Их пекарня на первом этаже инсулы расположена. Хлебная печь — единственное достояние семьи Тита. Она от отца к сыну уже незнамо сколько лет передается. С тех самых пор, как недоброй памяти император Диоклетиан-гонитель запретил ремесленникам работу менять. То есть лет сто выходит, а то и все сто пятьдесят. А может, и больше. Их семья от роду пекари.
— Что там, Спартак? — спросил отец раба, и тот оскалил в улыбке голые десны. Хлеб он больше не жевал, не мог. Только сосал мякиш, пока тот не размокнет.
— Готово все, господин.
Раб этот им еще от деда достался. Совсем старый, а нового не на что купить. Отец всем богам молился, чтобы здоровья ему даровали. Чудо великое, что он продержался столько. Ему лет пятьдесят, не меньше. В пекарне работа хуже, чем на весле. Рабы быстро прибираются. Ну пять лет, ну семь, и все. Жара, пыль и непосильная работа любого сведут в могилу. Видно, этому алеману силушки его варварские боги отпустили с избытком. Впрочем, и двужильный Спартак уже сдает. Пальцы гнутся с трудом, а недавно его и вовсе вынесли из пекарни. Не выдержал жара, сомлел. Теперь отец бережет его. Какая-никакая, а все равно подмога.

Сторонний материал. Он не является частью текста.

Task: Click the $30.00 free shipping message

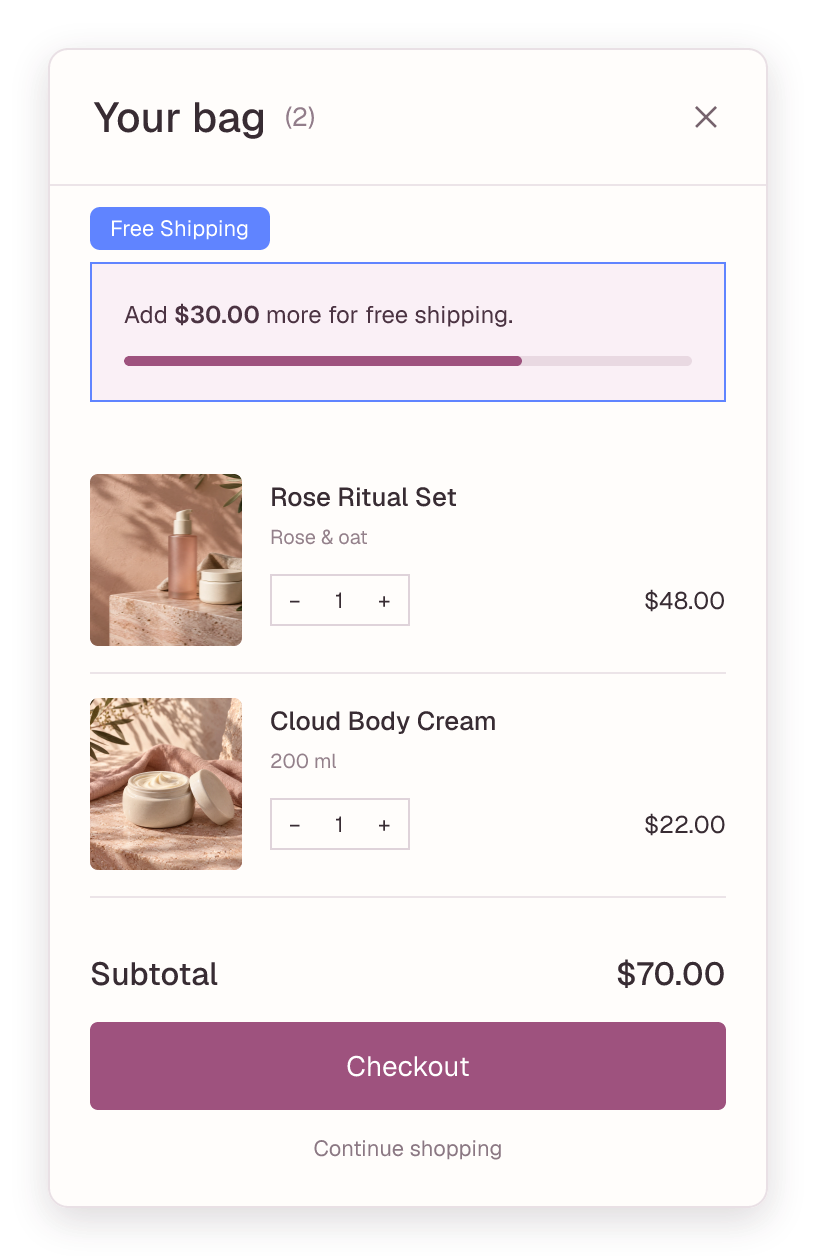Action: (318, 315)
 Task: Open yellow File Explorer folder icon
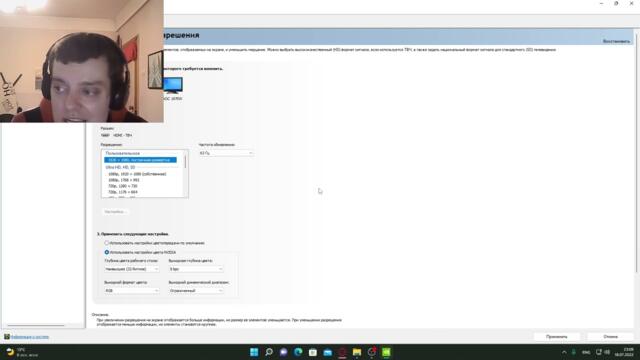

— Марк, мешки к жернову таскай, — скомандовал отец. — Фауста, будешь осла подгонять. Лета! Печь растопи. Потом матери поможешь тесто месить.
Все, как всегда. Сто пятьдесят хлебов по одной либре (2) весом. Плотные, тяжелые, из дурного зерна, почти всегда ячменного, и почти всегда с шелухой. А потом этот хлеб пекарь, прикованный к своей печи неумолимыми цепями законов, должен сдать государственным чиновникам — писцам анноны.
— Иа-а! Иа-а! — раздался рев соседского мула с улицы, а Марк вздохнул, возвращаясь к своим невеселым мыслям.
Нет во всем Риме людей более ненавистных, чем эти писцы, принимающие работу у мастеров, а попутно вымогающие взятки, обманывающие их на каждом шагу и налагающие разорительные штрафы. Их проклинают, призывая на головы мздоимцев кару и старых, и новых богов. Да только не спешат боги карать этих негодяев. Писцы воруют. На складе воруют. В порту воруют. Только пекарь красть не может, его сразу высекут.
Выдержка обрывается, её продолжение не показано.